Moreover, tens of thousands died of starvation or of a variety of diseases, many of which in less-troubled times could have been easily treated, and hundreds of thousands were killed or injured by the numerous land mines in the country.
Afghanistan was, by the end of the 20th century, one of the most heavily mined countries in the world, and vast quantities of unexploded ordnance littered the countryside.
The number of Afghan refugees living abroad fluctuated over the years with the fighting and reached a peak of some six million people in the late 1980s.
A transitional government, sponsored by various rebel factions, proclaimed an Islamic republic, but jubilation was short-lived.
President Burhanuddin Rabbani, leader of the Islamic Society, a major mujahideen group, refused to leave office in accordance with the power-sharing arrangement reached by the new government.
Other mujahideen groups, particularly the Islamic Party, led by Gulbuddin Hekmatyar, surrounded Kabul and began to barrage the city with artillery and rockets.
These attacks continued intermittently over the next several years as the countryside outside Kabul slipped into chaos.
Partly as a response, the Taliban, a puritanical Islamic group led by a former mujahideen commander, Mohammad Omar, emerged in the fall of 1994 and systematically seized control of the country, occupying Kabul in 1996. The Taliban—augmented by volunteers from various Islamic extremist groups sheltering in Afghanistan, many of whom were Afghan-Arab holdovers from the earlier conflict—soon controlled all but a small portion of northern Afghanistan, which was held by a loose coalition of mujahideen forces known as the Northern Alliance.

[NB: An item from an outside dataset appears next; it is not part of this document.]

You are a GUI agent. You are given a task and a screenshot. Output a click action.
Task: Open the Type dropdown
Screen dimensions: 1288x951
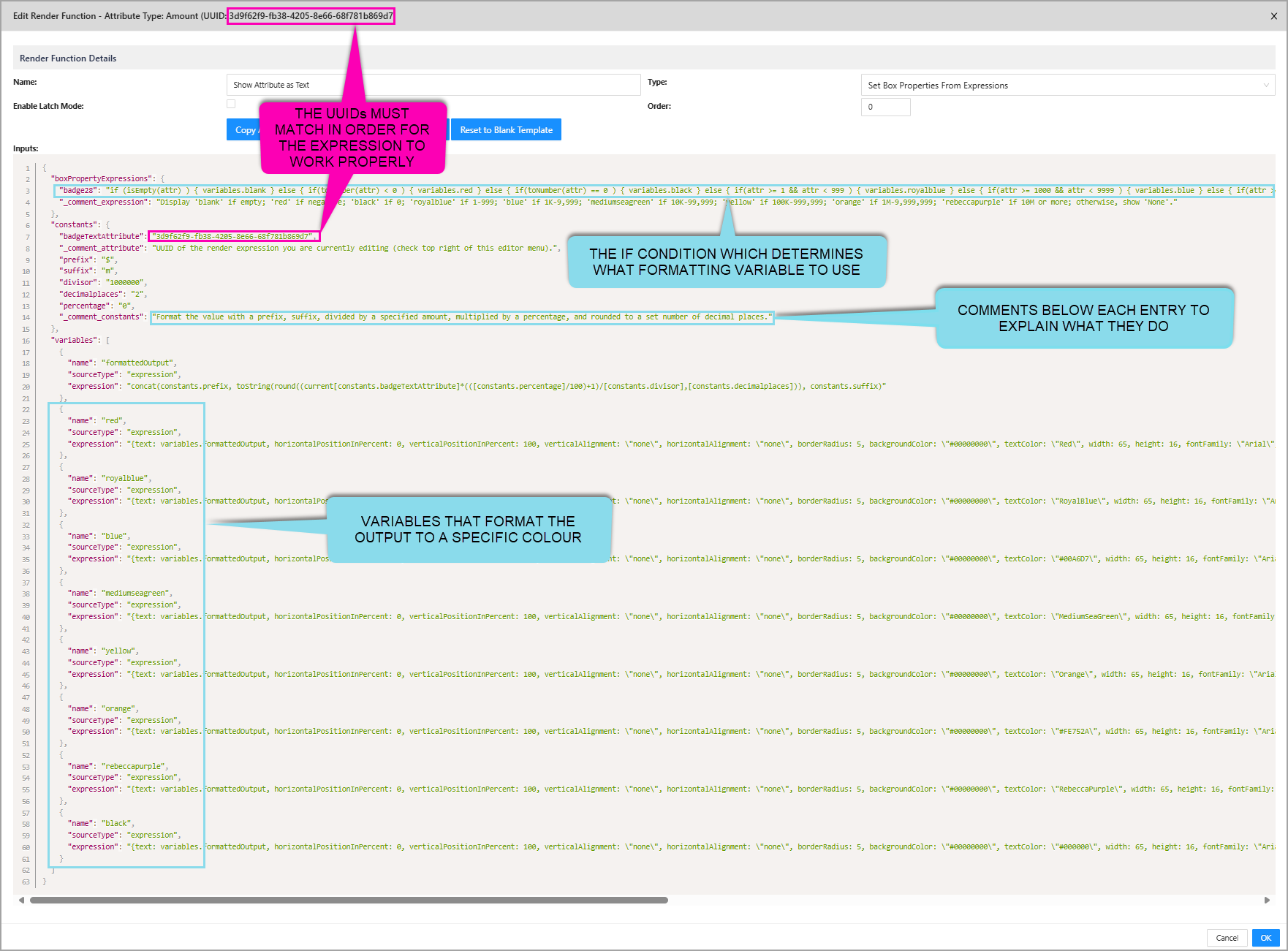1067,86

Fighting continued at a stalemate until 2001, when the Taliban refused demands by the U.S. government to extradite Saudi Arabian exile Osama bin Laden, the leader of an Islamic extremist group, Al-Qaeda, which had close ties with the Taliban and was accused of having launched terrorist attacks against the United States, including the group of devastating strikes on September 11.
Subsequently, U.S. special operations forces, allied with Northern Alliance fighters, launched a series of military operations in Afghanistan that drove the Taliban from power by early December.
After a period of transitional interim government, a republic was established in 2004, but the new government struggled well into the 21st century to secure centralized authority over the country against a powerful Taliban insurgency.